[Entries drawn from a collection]
---------------

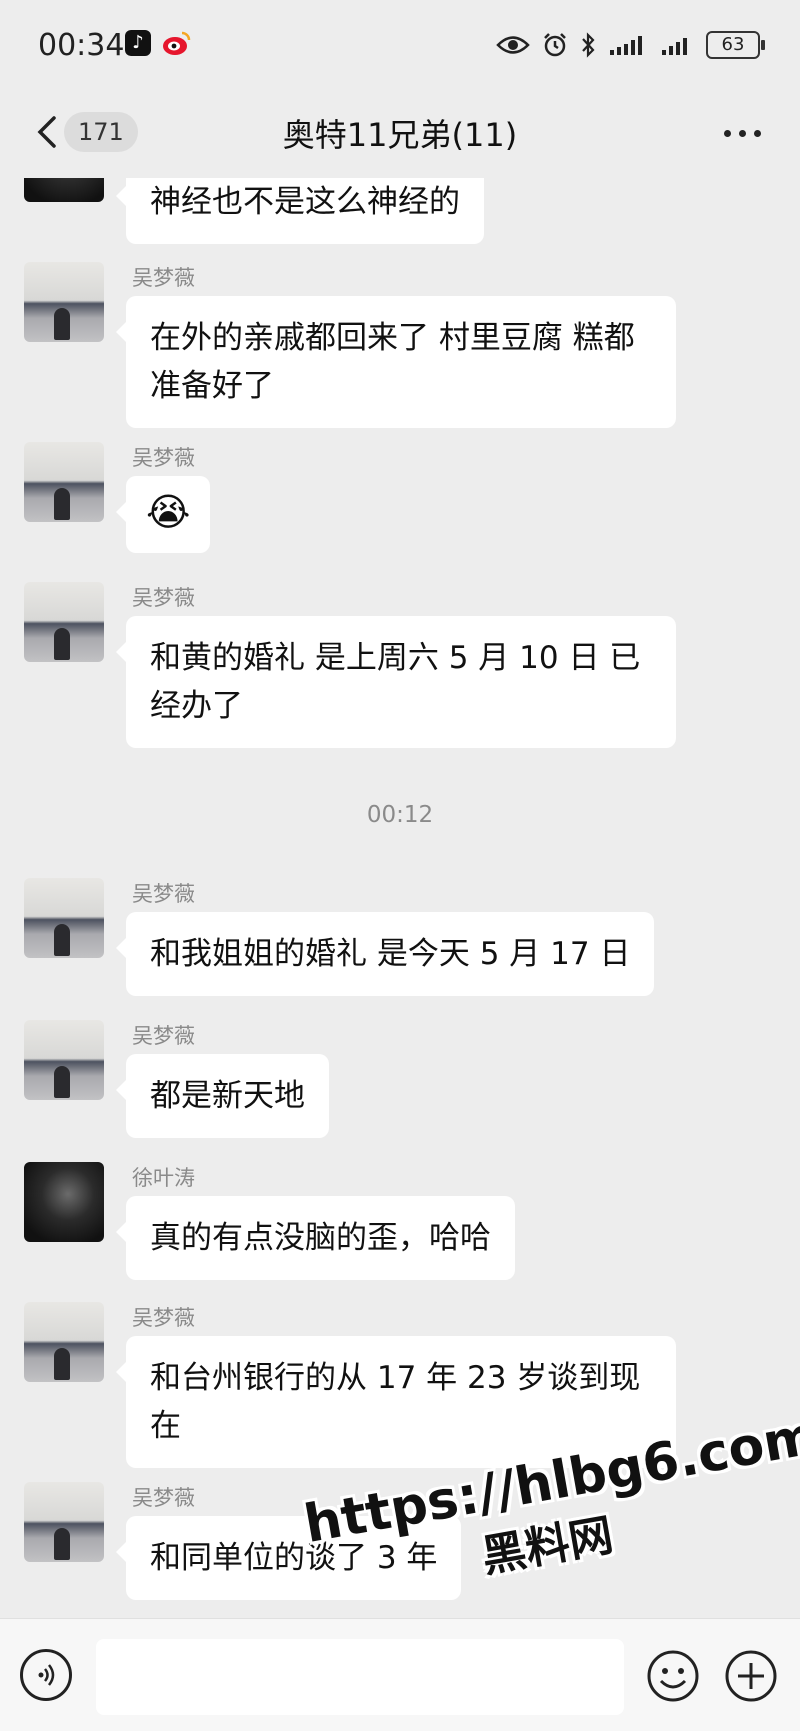 This screenshot has height=1731, width=800. I want to click on message-text: 和黄的婚礼 是上周六 5 月 10 日 已经办了, so click(396, 682).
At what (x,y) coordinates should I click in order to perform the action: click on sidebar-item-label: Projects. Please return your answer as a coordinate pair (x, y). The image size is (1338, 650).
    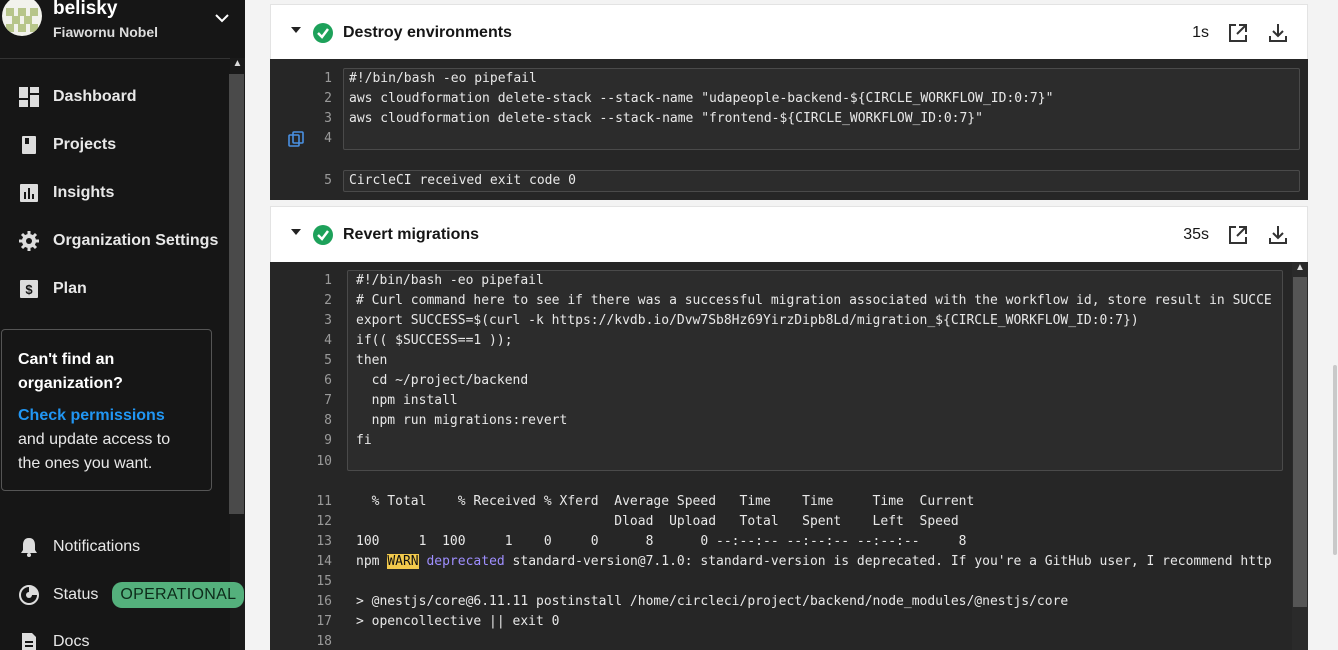
    Looking at the image, I should click on (85, 144).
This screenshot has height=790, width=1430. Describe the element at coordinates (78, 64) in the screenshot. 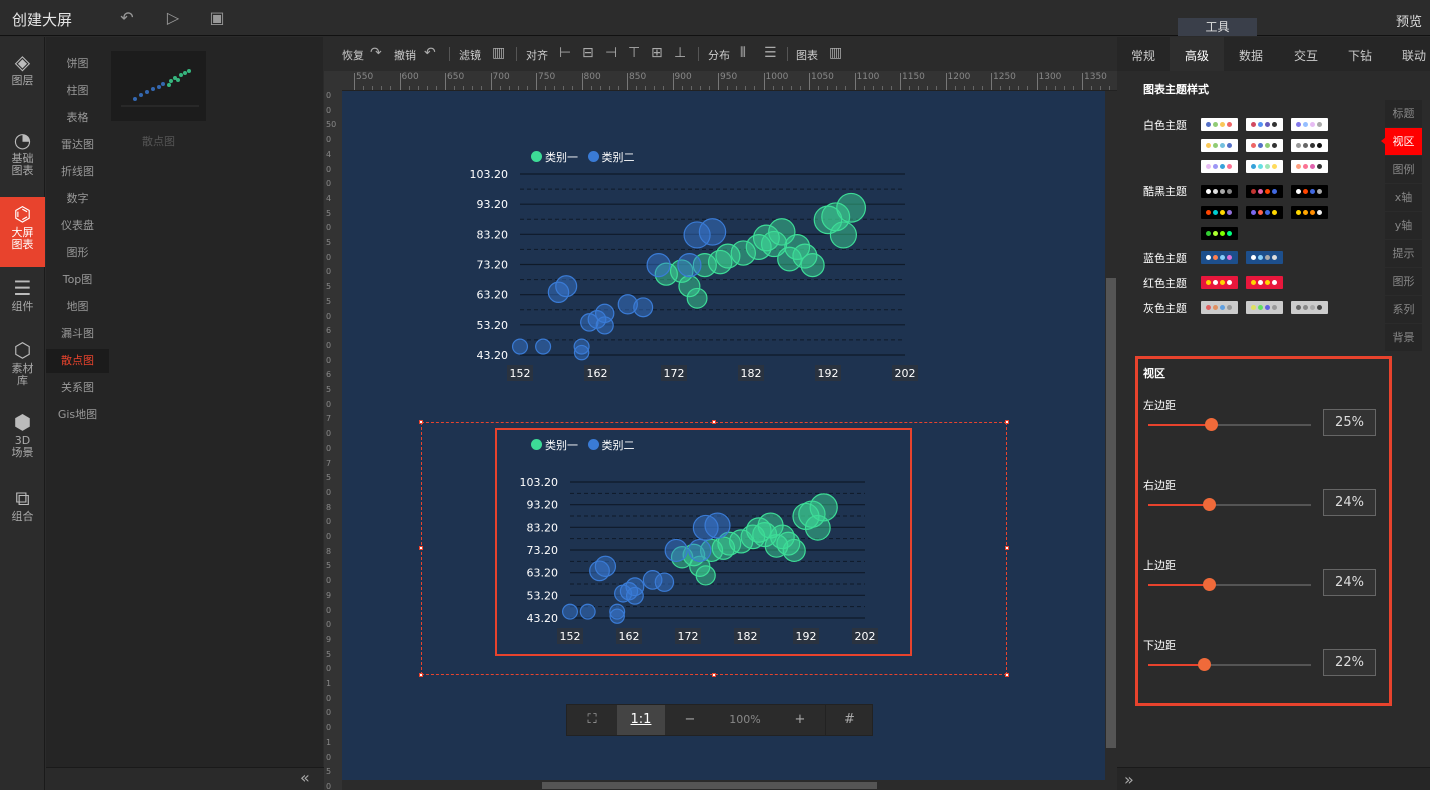

I see `subnav-item: 饼图` at that location.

---------------

### [BRIEF]
Render the data above as a JSON list of strings, with one string for each line and blank lines omitted. Leave the pictures out of the answer.

### [ANSWER TO THIS TASK]
[
  " This screenshot has height=1731, width=800. I want to click on message-text: 和黄的婚礼 是上周六 5 月 10 日 已经办了, so click(396, 682).",
  "At what (x,y) coordinates should I click in order to perform the action: click on sidebar-item-label: Projects. Please return your answer as a coordinate pair (x, y). The image size is (1338, 650).",
  "    Looking at the image, I should click on (85, 144).",
  "This screenshot has height=790, width=1430. Describe the element at coordinates (78, 64) in the screenshot. ",
  "I see `subnav-item: 饼图` at that location."
]